31 de mar. 2026 às 14:55
O Supremo Tribunal Federal declarou inconstitucional a Lei nº 3.525/2019, do Tocantins, que tratava da regularização fundiária rural no estado. A decisão foi unânime e atendeu à Ação Direta de Inconstitucionalidade (ADI) nº 7.550, que questionava os critérios adotados pela norma.
Sancionada em 8 de agosto de 2019, durante o governo de Mauro Carlesse, a lei criou um mecanismo para reconhecer e validar registros de imóveis rurais que não tinham origem em títulos públicos.
Na prática, o texto permitia que propriedades já registradas em cartório, mesmo sem comprovação formal de como foram adquiridas, passassem a ter força de título definitivo. A medida alcançava imóveis existentes até a data de publicação da lei e incluía áreas que haviam sido desmembradas ou remembradas ao longo do tempo .
Para obter a regularização, o interessado precisava apresentar o georreferenciamento da área, com a definição técnica dos limites do imóvel, e solicitar a certificação dentro de um prazo determinado. A convalidação só produzia efeitos legais após a atualização dessas informações no cartório de registro de imóveis .
A lei também estabelecia restrições.
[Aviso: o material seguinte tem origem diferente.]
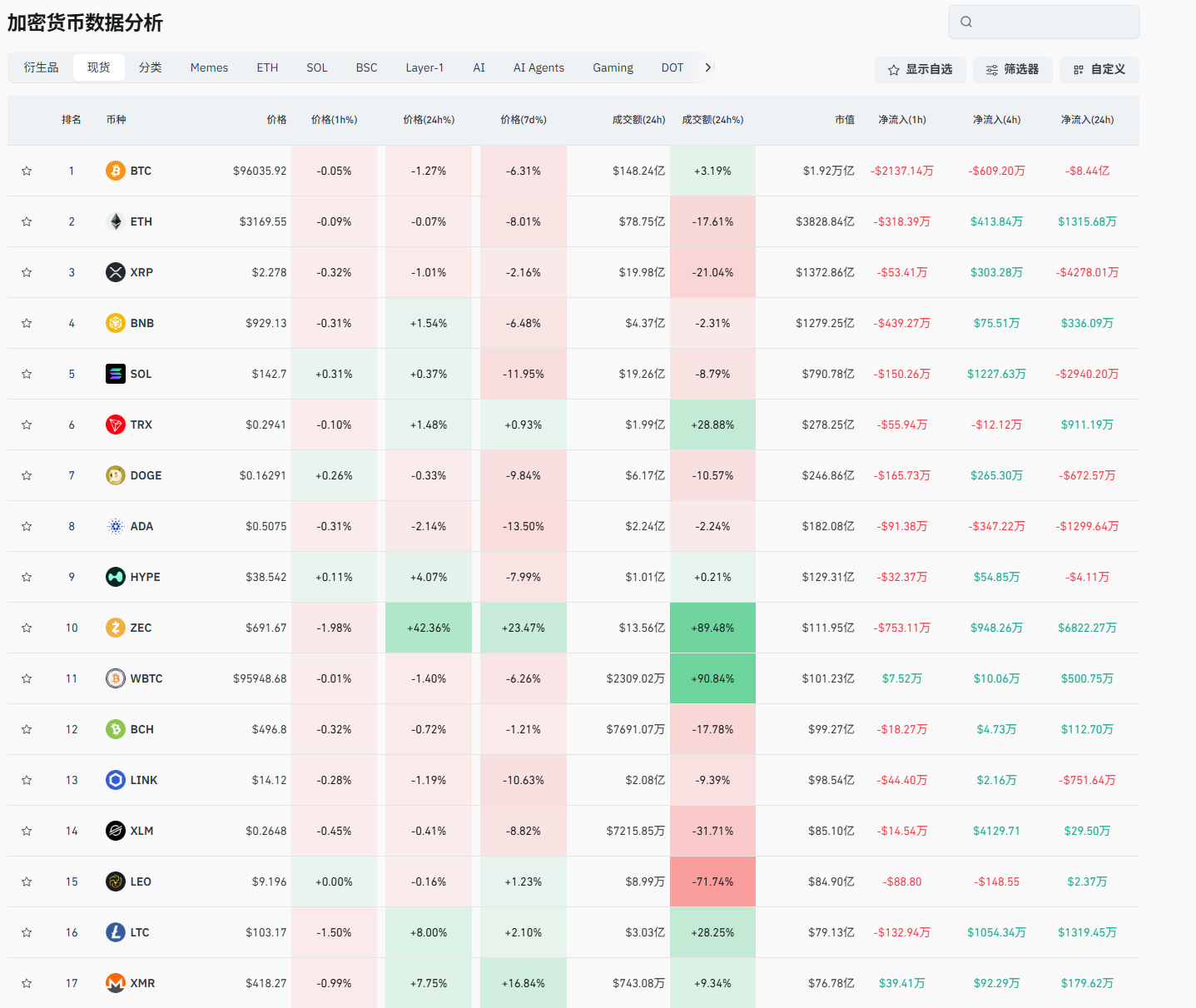The image size is (1196, 1008).
Task: Focus the search input field
Action: tap(1053, 22)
Não poderiam ser regularizadas áreas que não pertenciam ao Estado, imóveis em disputa judicial ou administrativa, terrenos em processo de desapropriação, nem áreas situadas em terras indígenas ou quilombolas .
Em casos de sobreposição de áreas ou conflitos entre particulares, a norma previa que a convalidação não resolveria a disputa sobre a propriedade, que deveria ser definida por outros meios, inclusive judiciais.
O texto ainda autorizava o Poder Executivo a revisar atos de convalidação por até cinco anos, caso fossem identificadas irregularidades, além de regulamentar a aplicação da lei.
A decisão do Supremo Tribunal Federal também se insere em um contexto mais amplo: o avanço da fronteira agrícola na região conhecida como Matopiba, acrônimo que reúne áreas dos estados do Maranhão, Tocantins, Piauí e Bahia. Considerada uma das principais áreas de expansão do agronegócio no país, a região tem registrado aumento na valorização das terras e na pressão por regularização fundiária. Nesse cenário, disputas por território, sobreposição de áreas e questionamentos sobre a origem de propriedades têm se tornado mais frequentes, especialmente em áreas ocupadas por comunidades tradicionais e pequenos produtores.
Ao julgar o caso, o STF entendeu que o Tocantins invadiu competência da União ao legislar sobre Direito Agrário e Registros Públicos, além de permitir a validação de propriedades sem comprovação de origem legal. Com a decisão, a lei deixa de produzir efeitos.